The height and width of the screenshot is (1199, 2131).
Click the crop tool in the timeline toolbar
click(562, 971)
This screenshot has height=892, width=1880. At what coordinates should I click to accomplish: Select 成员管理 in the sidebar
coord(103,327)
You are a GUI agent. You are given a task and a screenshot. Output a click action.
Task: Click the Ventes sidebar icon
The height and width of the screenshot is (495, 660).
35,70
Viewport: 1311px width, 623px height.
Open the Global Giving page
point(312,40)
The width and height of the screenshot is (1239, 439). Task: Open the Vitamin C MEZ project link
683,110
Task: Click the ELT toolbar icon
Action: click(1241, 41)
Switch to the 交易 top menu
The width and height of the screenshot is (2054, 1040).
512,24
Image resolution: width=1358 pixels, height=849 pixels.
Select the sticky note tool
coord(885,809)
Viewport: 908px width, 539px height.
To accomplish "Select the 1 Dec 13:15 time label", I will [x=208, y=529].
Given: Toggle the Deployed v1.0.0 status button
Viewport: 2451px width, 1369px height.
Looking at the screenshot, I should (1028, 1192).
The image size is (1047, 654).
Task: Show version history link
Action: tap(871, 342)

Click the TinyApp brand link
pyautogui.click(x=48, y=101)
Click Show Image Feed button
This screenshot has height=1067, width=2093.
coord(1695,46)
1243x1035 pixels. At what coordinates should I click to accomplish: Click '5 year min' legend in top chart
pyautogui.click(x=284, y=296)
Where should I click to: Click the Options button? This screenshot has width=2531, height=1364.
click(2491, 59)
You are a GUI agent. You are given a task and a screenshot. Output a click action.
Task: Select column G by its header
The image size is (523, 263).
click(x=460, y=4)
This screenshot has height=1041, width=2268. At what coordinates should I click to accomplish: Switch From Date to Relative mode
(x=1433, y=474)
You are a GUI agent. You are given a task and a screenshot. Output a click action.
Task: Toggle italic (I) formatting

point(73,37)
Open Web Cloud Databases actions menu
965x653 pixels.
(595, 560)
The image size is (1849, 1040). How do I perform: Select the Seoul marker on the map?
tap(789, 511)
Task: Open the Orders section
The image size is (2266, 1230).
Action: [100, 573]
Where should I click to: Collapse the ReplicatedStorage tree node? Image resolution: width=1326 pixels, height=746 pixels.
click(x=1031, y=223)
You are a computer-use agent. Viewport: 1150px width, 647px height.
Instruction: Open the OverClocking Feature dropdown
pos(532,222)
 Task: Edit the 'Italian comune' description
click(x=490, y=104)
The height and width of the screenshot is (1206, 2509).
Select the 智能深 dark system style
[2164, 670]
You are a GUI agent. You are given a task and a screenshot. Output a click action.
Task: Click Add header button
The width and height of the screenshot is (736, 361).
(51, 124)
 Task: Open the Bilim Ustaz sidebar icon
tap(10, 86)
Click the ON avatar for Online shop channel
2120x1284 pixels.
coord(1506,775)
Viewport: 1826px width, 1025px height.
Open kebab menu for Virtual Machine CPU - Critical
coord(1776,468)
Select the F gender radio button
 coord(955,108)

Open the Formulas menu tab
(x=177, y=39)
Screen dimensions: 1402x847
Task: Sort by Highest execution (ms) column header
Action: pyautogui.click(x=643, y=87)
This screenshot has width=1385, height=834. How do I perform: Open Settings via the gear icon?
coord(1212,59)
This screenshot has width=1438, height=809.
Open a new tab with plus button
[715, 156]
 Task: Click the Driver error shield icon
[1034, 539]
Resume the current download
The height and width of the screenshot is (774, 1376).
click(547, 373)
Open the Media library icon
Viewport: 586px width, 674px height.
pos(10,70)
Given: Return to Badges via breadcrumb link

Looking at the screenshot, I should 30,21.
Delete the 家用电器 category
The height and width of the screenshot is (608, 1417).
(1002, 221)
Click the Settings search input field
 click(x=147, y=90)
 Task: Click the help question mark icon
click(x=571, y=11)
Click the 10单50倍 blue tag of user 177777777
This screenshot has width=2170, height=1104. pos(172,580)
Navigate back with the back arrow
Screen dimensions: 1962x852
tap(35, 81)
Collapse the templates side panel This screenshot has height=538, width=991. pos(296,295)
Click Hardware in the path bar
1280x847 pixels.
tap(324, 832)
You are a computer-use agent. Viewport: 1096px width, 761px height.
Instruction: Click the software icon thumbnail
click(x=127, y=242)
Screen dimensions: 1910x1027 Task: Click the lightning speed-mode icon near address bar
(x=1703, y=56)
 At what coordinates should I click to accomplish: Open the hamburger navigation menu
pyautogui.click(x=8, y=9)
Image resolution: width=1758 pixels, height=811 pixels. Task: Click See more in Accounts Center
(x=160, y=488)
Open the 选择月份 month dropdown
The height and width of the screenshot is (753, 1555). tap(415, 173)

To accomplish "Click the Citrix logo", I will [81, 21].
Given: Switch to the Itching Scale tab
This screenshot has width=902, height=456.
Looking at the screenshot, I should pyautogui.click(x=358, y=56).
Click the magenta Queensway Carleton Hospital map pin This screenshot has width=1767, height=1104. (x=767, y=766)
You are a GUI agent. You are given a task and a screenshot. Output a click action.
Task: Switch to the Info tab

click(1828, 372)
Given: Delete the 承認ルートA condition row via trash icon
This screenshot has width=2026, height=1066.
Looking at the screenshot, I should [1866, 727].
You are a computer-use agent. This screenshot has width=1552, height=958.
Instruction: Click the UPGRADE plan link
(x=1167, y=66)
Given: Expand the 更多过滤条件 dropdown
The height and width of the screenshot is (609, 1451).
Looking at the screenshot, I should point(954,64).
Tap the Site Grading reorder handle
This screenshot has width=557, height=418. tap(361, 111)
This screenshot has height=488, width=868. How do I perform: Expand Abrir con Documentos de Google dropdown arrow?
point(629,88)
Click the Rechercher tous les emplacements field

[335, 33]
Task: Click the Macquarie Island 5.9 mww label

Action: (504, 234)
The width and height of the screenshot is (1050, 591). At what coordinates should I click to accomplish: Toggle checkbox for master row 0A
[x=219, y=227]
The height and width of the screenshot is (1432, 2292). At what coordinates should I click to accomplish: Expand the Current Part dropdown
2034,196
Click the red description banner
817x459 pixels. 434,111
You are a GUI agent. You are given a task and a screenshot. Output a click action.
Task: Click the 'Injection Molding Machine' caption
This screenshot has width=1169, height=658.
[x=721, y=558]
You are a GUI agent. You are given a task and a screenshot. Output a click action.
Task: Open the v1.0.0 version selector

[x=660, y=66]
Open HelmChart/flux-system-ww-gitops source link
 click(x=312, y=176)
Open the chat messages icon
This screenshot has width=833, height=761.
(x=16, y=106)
────────
(Your assignment):
Exact copies of all the lines above are required.

(Solved exercise):
The height and width of the screenshot is (1199, 2131).
Click the crop tool in the timeline toolbar
click(562, 971)
This screenshot has height=892, width=1880. At what coordinates should I click to accomplish: Select 成员管理 in the sidebar
coord(103,327)
You are a GUI agent. You are given a task and a screenshot. Output a click action.
Task: Click the Ventes sidebar icon
The height and width of the screenshot is (495, 660).
35,70
Viewport: 1311px width, 623px height.
Open the Global Giving page
point(312,40)
The width and height of the screenshot is (1239, 439). Task: Open the Vitamin C MEZ project link
683,110
Task: Click the ELT toolbar icon
Action: click(1241, 41)
Switch to the 交易 top menu
The width and height of the screenshot is (2054, 1040).
512,24
Image resolution: width=1358 pixels, height=849 pixels.
Select the sticky note tool
coord(885,809)
Viewport: 908px width, 539px height.
To accomplish "Select the 1 Dec 13:15 time label", I will [x=208, y=529].
Given: Toggle the Deployed v1.0.0 status button
Viewport: 2451px width, 1369px height.
Looking at the screenshot, I should (1028, 1192).
The image size is (1047, 654).
Task: Show version history link
Action: tap(871, 342)

Click the TinyApp brand link
pyautogui.click(x=48, y=101)
Click Show Image Feed button
This screenshot has height=1067, width=2093.
coord(1695,46)
1243x1035 pixels. At what coordinates should I click to accomplish: Click '5 year min' legend in top chart
pyautogui.click(x=284, y=296)
Where should I click to: Click the Options button? This screenshot has width=2531, height=1364.
click(2491, 59)
You are a GUI agent. You are given a task and a screenshot. Output a click action.
Task: Select column G by its header
The image size is (523, 263).
click(x=460, y=4)
This screenshot has height=1041, width=2268. At what coordinates should I click to accomplish: Switch From Date to Relative mode
(x=1433, y=474)
You are a GUI agent. You are given a task and a screenshot. Output a click action.
Task: Toggle italic (I) formatting

point(73,37)
Open Web Cloud Databases actions menu
965x653 pixels.
(595, 560)
The image size is (1849, 1040). How do I perform: Select the Seoul marker on the map?
tap(789, 511)
Task: Open the Orders section
The image size is (2266, 1230).
Action: [100, 573]
Where should I click to: Collapse the ReplicatedStorage tree node? Image resolution: width=1326 pixels, height=746 pixels.
click(x=1031, y=223)
You are a computer-use agent. Viewport: 1150px width, 647px height.
Instruction: Open the OverClocking Feature dropdown
pos(532,222)
 Task: Edit the 'Italian comune' description
click(x=490, y=104)
The height and width of the screenshot is (1206, 2509).
Select the 智能深 dark system style
[2164, 670]
You are a GUI agent. You are given a task and a screenshot. Output a click action.
Task: Click Add header button
The width and height of the screenshot is (736, 361).
(51, 124)
 Task: Open the Bilim Ustaz sidebar icon
tap(10, 86)
Click the ON avatar for Online shop channel
2120x1284 pixels.
coord(1506,775)
Viewport: 1826px width, 1025px height.
Open kebab menu for Virtual Machine CPU - Critical
coord(1776,468)
Select the F gender radio button
 coord(955,108)

Open the Formulas menu tab
(x=177, y=39)
Screen dimensions: 1402x847
Task: Sort by Highest execution (ms) column header
Action: pyautogui.click(x=643, y=87)
This screenshot has width=1385, height=834. How do I perform: Open Settings via the gear icon?
coord(1212,59)
This screenshot has width=1438, height=809.
Open a new tab with plus button
[715, 156]
 Task: Click the Driver error shield icon
[1034, 539]
Resume the current download
The height and width of the screenshot is (774, 1376).
click(547, 373)
Open the Media library icon
Viewport: 586px width, 674px height.
pos(10,70)
Given: Return to Badges via breadcrumb link

Looking at the screenshot, I should 30,21.
Delete the 家用电器 category
The height and width of the screenshot is (608, 1417).
(1002, 221)
Click the Settings search input field
 click(x=147, y=90)
 Task: Click the help question mark icon
click(x=571, y=11)
Click the 10单50倍 blue tag of user 177777777
This screenshot has width=2170, height=1104. pos(172,580)
Navigate back with the back arrow
Screen dimensions: 1962x852
tap(35, 81)
Collapse the templates side panel This screenshot has height=538, width=991. pos(296,295)
Click Hardware in the path bar
1280x847 pixels.
tap(324, 832)
You are a computer-use agent. Viewport: 1096px width, 761px height.
Instruction: Click the software icon thumbnail
click(x=127, y=242)
Screen dimensions: 1910x1027 Task: Click the lightning speed-mode icon near address bar
(x=1703, y=56)
 At what coordinates should I click to accomplish: Open the hamburger navigation menu
pyautogui.click(x=8, y=9)
Image resolution: width=1758 pixels, height=811 pixels. Task: Click See more in Accounts Center
(x=160, y=488)
Open the 选择月份 month dropdown
The height and width of the screenshot is (753, 1555). tap(415, 173)

To accomplish "Click the Citrix logo", I will [81, 21].
Given: Switch to the Itching Scale tab
This screenshot has width=902, height=456.
Looking at the screenshot, I should pyautogui.click(x=358, y=56).
Click the magenta Queensway Carleton Hospital map pin This screenshot has width=1767, height=1104. (x=767, y=766)
You are a GUI agent. You are given a task and a screenshot. Output a click action.
Task: Switch to the Info tab

click(1828, 372)
Given: Delete the 承認ルートA condition row via trash icon
This screenshot has width=2026, height=1066.
Looking at the screenshot, I should [1866, 727].
You are a computer-use agent. This screenshot has width=1552, height=958.
Instruction: Click the UPGRADE plan link
(x=1167, y=66)
Given: Expand the 更多过滤条件 dropdown
The height and width of the screenshot is (609, 1451).
Looking at the screenshot, I should point(954,64).
Tap the Site Grading reorder handle
This screenshot has width=557, height=418. tap(361, 111)
This screenshot has height=488, width=868. How do I perform: Expand Abrir con Documentos de Google dropdown arrow?
point(629,88)
Click the Rechercher tous les emplacements field

[335, 33]
Task: Click the Macquarie Island 5.9 mww label

Action: (504, 234)
The width and height of the screenshot is (1050, 591). At what coordinates should I click to accomplish: Toggle checkbox for master row 0A
[x=219, y=227]
The height and width of the screenshot is (1432, 2292). At what coordinates should I click to accomplish: Expand the Current Part dropdown
2034,196
Click the red description banner
817x459 pixels. 434,111
You are a GUI agent. You are given a task and a screenshot. Output a click action.
Task: Click the 'Injection Molding Machine' caption
This screenshot has width=1169, height=658.
[x=721, y=558]
You are a GUI agent. You are given a task and a screenshot. Output a click action.
Task: Open the v1.0.0 version selector

[x=660, y=66]
Open HelmChart/flux-system-ww-gitops source link
 click(x=312, y=176)
Open the chat messages icon
This screenshot has width=833, height=761.
(x=16, y=106)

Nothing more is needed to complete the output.